Depuis plusieurs décennies, il est de bon ton de la part des élites gouvernantes de nous culpabiliser en faisant de l’automobile le bouc-émissaire de tous les dangers. Ce vieux relent, qui fait passer pour nanti l’automobiliste et pour indigent le piéton, est pourtant savamment entretenu, contre toute évidence.

L’on aura beau nous expliquer que les augmentations successives de toutes les formes d’énergies fossiles sont pour améliorer notre quotidien et préserver l’avenir de nos enfants, nous n’avons plus les moyens de l’accepter.

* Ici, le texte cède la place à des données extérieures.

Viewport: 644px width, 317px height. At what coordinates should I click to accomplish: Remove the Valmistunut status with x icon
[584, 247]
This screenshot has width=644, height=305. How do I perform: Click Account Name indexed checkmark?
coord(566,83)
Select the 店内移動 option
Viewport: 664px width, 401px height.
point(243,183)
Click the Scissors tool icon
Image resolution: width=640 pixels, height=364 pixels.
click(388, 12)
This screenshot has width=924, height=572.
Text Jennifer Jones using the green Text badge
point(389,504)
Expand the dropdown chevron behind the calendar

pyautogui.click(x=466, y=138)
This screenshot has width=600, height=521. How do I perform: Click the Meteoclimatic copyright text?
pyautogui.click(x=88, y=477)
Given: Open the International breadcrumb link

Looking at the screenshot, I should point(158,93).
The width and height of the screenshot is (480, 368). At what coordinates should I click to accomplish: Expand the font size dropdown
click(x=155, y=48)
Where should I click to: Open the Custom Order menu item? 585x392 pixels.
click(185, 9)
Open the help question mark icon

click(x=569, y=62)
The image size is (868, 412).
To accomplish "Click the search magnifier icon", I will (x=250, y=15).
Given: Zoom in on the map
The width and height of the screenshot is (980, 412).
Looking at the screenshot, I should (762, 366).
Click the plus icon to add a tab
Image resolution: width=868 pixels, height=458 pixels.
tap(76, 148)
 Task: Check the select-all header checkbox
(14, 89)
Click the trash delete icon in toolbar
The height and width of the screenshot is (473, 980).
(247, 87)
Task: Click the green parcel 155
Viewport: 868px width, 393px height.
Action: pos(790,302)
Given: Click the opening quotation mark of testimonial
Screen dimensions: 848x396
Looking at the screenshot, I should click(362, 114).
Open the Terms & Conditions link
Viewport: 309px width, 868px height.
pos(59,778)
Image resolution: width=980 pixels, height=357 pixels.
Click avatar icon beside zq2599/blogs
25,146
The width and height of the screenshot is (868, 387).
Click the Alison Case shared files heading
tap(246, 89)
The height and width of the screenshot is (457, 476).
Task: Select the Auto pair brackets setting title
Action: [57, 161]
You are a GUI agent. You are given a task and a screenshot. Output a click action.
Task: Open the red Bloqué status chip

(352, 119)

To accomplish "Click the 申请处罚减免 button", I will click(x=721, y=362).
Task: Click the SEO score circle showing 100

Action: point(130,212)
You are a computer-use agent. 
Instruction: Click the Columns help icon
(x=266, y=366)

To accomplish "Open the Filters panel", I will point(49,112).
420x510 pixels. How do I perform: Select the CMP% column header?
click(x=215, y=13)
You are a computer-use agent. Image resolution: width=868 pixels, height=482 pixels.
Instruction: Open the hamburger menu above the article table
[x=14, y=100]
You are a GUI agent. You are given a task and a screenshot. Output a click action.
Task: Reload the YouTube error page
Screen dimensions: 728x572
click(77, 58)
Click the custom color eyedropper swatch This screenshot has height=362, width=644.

Le prix des carburants, essence comme diesel, subit un matraquage sans précédent, et il apparaît que seul un mouvement d’une ampleur inégalé conduira nos dirigeants politiques à infléchir cette politique mortifère.

Surpris par la rapidité et l’ampleur du mouvement qui se développe, le gouvernement tente d’allumer des contre-feux afin d’en minimiser l’impact. Ne nous laissons pas abuser. Il ne s’agit pas de nous faire changer nos véhicules, mais bel et bien de continuer à taxer de plus en plus tout ce qui touche à l’automobile classique. Il paraît évident que la production d’électricité actuelle de notre pays ne peut assurer la recharge quotidienne de millions de véhicules électriques, dont la fabrication et l’entretien des batteries généreraient, de plus, un bilan carbone totalement à l’encontre des idées défendues pour justifier ce véritable racket dont nous sommes victimes.

L’enjeu de ce mouvement est capital, et notre mobilisation doit être exemplaire. C’est la seule chose que nos gouvernants semblent à même de comprendre. Notre détermination doit se révéler dissuasive, afin de mettre un terme définitif à ces incessantes augmentations qui ne peuvent que se traduire, comme toute autre mesure d’austérité, que par un chômage augmenté et une récession à terme.